- Prompt: Below is a listing. Quote from it, exactly, the lines from the one containing "留言規則及指南 (42, 1480)" down to the one containing "Nutrition (506, 107)", both ends included, and nothing else.

- Dataset records:
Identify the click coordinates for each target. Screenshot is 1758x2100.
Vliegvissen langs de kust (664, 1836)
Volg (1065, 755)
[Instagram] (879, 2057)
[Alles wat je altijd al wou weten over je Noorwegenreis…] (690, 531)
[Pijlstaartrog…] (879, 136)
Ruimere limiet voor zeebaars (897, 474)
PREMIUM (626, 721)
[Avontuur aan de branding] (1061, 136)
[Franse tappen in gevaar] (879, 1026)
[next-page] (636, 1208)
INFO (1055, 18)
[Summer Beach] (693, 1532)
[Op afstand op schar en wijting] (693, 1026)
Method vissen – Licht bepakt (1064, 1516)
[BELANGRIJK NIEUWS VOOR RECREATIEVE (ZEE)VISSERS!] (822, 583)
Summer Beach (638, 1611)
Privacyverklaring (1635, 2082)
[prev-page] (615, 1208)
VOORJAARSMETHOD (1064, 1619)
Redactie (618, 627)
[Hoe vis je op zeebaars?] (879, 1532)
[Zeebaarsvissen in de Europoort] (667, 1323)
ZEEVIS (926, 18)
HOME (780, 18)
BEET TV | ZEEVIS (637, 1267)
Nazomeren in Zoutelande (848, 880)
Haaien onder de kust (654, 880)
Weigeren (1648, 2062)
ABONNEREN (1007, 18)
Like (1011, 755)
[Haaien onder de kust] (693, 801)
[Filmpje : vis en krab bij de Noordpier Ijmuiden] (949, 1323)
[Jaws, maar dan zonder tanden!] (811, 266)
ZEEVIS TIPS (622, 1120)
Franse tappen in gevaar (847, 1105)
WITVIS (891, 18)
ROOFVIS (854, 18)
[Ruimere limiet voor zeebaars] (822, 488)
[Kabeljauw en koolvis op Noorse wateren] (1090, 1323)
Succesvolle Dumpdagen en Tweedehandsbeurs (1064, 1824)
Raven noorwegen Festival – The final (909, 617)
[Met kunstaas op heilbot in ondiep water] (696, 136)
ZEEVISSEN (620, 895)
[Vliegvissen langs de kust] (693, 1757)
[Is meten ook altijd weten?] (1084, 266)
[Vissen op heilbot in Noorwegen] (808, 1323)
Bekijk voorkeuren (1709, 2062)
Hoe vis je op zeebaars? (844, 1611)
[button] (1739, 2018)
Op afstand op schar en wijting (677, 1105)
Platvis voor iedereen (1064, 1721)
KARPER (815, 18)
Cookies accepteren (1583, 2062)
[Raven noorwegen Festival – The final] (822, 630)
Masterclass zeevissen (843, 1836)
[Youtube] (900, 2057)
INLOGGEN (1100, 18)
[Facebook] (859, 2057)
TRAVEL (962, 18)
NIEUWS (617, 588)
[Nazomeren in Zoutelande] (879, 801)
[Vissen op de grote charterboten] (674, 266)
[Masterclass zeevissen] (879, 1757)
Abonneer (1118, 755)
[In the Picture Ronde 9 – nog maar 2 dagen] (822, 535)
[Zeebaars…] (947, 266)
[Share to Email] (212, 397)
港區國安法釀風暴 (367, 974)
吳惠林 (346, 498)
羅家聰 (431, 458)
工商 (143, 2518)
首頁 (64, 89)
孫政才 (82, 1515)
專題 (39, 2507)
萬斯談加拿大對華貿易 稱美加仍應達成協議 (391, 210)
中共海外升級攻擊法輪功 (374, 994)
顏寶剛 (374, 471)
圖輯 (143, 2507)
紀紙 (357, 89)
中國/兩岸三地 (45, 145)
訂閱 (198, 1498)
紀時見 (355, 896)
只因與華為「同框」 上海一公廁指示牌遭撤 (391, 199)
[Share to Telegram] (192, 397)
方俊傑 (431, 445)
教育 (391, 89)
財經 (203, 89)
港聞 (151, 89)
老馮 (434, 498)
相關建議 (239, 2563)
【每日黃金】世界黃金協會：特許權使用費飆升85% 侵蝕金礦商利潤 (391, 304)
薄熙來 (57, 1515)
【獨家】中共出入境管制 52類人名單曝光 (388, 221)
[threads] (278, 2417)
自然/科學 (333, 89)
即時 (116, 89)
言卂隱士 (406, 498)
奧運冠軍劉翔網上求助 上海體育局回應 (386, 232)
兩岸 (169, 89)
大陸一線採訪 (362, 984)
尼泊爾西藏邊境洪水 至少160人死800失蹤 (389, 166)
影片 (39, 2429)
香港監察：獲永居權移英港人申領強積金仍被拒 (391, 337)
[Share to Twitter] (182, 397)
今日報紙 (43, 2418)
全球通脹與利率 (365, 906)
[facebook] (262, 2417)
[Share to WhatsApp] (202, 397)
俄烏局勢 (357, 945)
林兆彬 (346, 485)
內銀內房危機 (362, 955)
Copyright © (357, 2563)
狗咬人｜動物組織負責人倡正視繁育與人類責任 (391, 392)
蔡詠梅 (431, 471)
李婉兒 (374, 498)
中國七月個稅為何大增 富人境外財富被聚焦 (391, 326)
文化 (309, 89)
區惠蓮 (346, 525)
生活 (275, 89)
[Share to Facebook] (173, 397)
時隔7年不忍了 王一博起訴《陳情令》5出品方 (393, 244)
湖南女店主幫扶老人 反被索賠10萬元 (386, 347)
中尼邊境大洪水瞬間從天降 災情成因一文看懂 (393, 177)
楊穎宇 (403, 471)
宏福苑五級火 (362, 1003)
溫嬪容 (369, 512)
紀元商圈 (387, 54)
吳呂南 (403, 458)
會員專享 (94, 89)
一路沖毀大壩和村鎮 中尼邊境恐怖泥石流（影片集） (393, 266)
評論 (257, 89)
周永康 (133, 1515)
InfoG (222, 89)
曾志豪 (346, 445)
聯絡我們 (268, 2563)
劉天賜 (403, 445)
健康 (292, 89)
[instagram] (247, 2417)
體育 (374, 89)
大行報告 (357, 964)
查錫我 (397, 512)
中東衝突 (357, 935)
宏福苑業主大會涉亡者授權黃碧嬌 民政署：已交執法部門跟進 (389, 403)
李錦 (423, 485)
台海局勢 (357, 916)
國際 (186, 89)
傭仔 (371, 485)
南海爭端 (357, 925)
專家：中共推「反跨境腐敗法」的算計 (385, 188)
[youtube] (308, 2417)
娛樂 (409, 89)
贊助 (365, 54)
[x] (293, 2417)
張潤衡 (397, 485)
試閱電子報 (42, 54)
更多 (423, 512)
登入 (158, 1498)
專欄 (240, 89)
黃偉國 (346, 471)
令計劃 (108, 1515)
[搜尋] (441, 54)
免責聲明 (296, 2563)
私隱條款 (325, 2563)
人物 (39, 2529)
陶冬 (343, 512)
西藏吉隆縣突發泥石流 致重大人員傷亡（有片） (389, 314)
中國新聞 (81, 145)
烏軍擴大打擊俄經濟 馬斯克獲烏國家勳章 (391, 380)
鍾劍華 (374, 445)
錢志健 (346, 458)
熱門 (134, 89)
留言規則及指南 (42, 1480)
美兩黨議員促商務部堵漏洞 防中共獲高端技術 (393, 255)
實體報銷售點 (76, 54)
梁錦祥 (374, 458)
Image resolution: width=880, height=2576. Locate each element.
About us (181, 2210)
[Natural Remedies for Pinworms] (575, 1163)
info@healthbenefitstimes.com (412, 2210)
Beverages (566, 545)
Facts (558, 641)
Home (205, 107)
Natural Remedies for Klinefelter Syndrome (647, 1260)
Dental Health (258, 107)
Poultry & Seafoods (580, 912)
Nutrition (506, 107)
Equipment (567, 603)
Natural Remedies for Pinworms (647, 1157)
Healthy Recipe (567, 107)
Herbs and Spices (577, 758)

- Solution:
留言規則及指南 (42, 1480)
美兩黨議員促商務部堵漏洞 防中共獲高端技術 (393, 255)
實體報銷售點 (76, 54)
梁錦祥 (374, 458)
Image resolution: width=880, height=2576. Locate each element.
About us (181, 2210)
[Natural Remedies for Pinworms] (575, 1163)
info@healthbenefitstimes.com (412, 2210)
Beverages (566, 545)
Facts (558, 641)
Home (205, 107)
Natural Remedies for Klinefelter Syndrome (647, 1260)
Dental Health (258, 107)
Poultry & Seafoods (580, 912)
Nutrition (506, 107)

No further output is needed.